The complaint alleged that from at least its October 2018 initial public offering through at least its December 2020 announcement that it was the target of a massive, nearly two-year long cyberattack, dubbed ‘SUNBURST’, SolarWinds and Brown defrauded investors by overstating the company’s cybersecurity practices and understating or failing to disclose known risks.
“We allege that, for years, SolarWinds and Brown ignored repeated red flags about SolarWinds’ cyber risks, which were well known throughout the company and led one of Brown’s subordinates to conclude: ‘We’re so far from being a security minded company,” said Gurbir S. Grewal, Director of SEC’s Division of Enforcement.
“Rather than address these vulnerabilities, SolarWinds and Brown engaged in a campaign to paint a false picture of the company’s cyber controls environment, thereby depriving investors of accurate material information,” he said in a statement.
In a blog post, SolarWinds CEO Ramakrishna accused the SEC of launching a “misguided and improper enforcement action” against the company and that it will “vigorously oppose this action”.
“How we responded to SUNBURST is exactly what the US government seeks to encourage. It is alarming that the Securities and Exchange Commission (SEC) has now filed what we believe is a misguided and improper enforcement action against us, representing a regressive set of views and actions inconsistent with the progress the industry needs to make and the government encourages,” Ramakrishna added.
“The actions we have taken over the last two and half years motivate us to stay the course and to push back against any efforts that will make our customers and our industry less secure,” he added.
The SEC complaint said that SolarWinds allegedly misled investors by disclosing only generic and hypothetical risks at a time when the company and Brown knew of specific deficiencies in SolarWinds’ cybersecurity practices as well as the increasingly elevated risks the company faced at the same time.
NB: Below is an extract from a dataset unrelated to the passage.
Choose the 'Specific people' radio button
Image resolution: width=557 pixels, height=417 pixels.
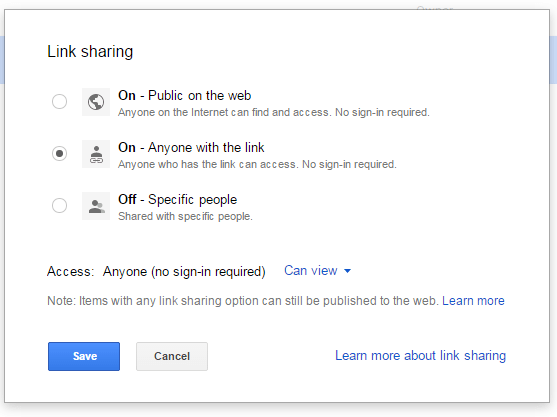(59, 205)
In addition, the SEC’s complaint alleged that multiple communications among SolarWinds employees, including Brown, throughout 2019 and 2020 questioned the company’s ability to protect its critical assets from cyberattacks.
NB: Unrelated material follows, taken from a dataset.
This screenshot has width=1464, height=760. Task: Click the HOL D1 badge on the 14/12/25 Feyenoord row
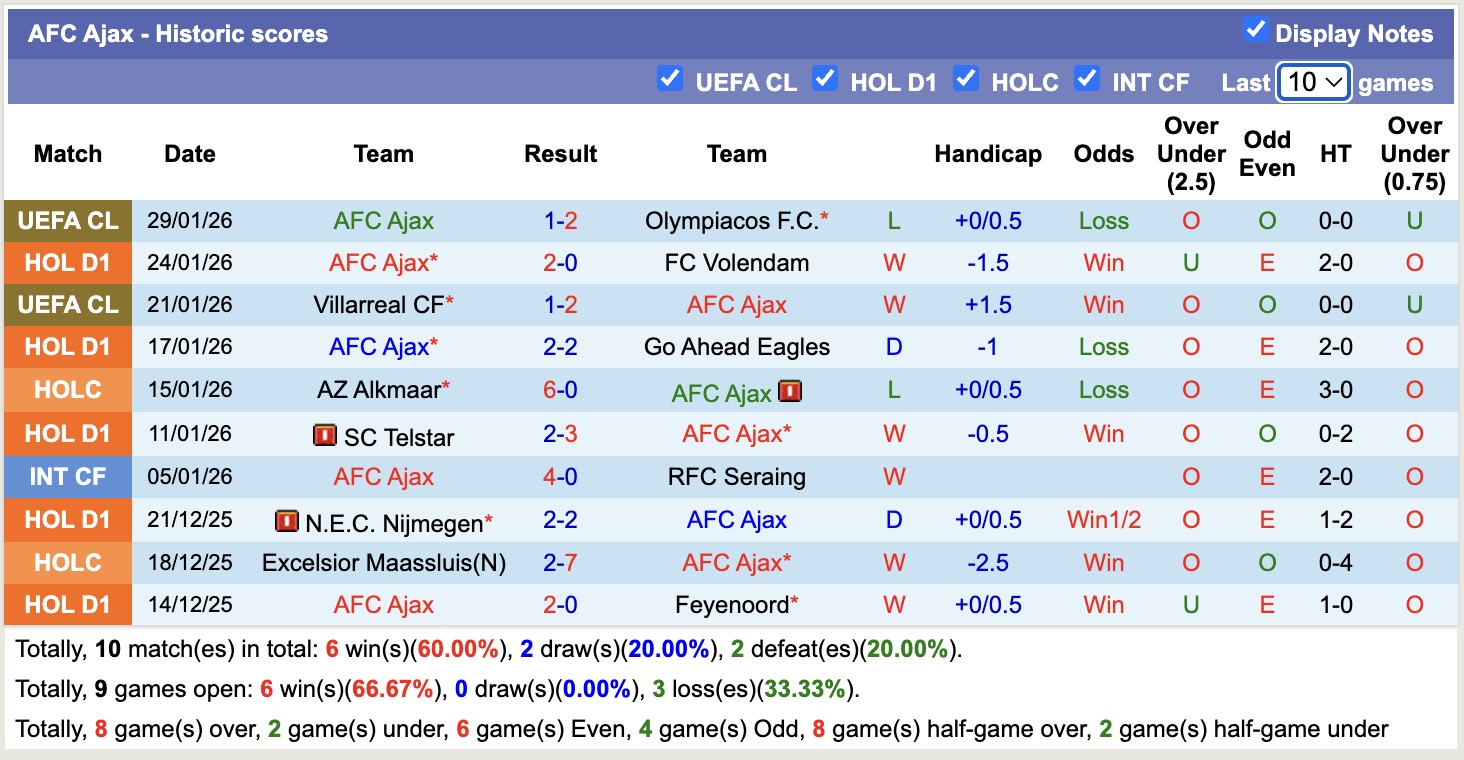[67, 605]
The complaint alleged that Brown was aware of SolarWinds’ cybersecurity risks and vulnerabilities but failed to resolve the issues or, at times, sufficiently raise them further within the company.
As a result of these lapses, the company allegedly also could not provide reasonable assurances that its most valuable assets, including its flagship Orion product, were adequately protected, said the SEC complaint.
Alec Koch, an attorney for Brown, said that he looks forward to defending Brown’s reputation and “correcting the inaccuracies in the SEC’s complaint,” reports TechCrunch.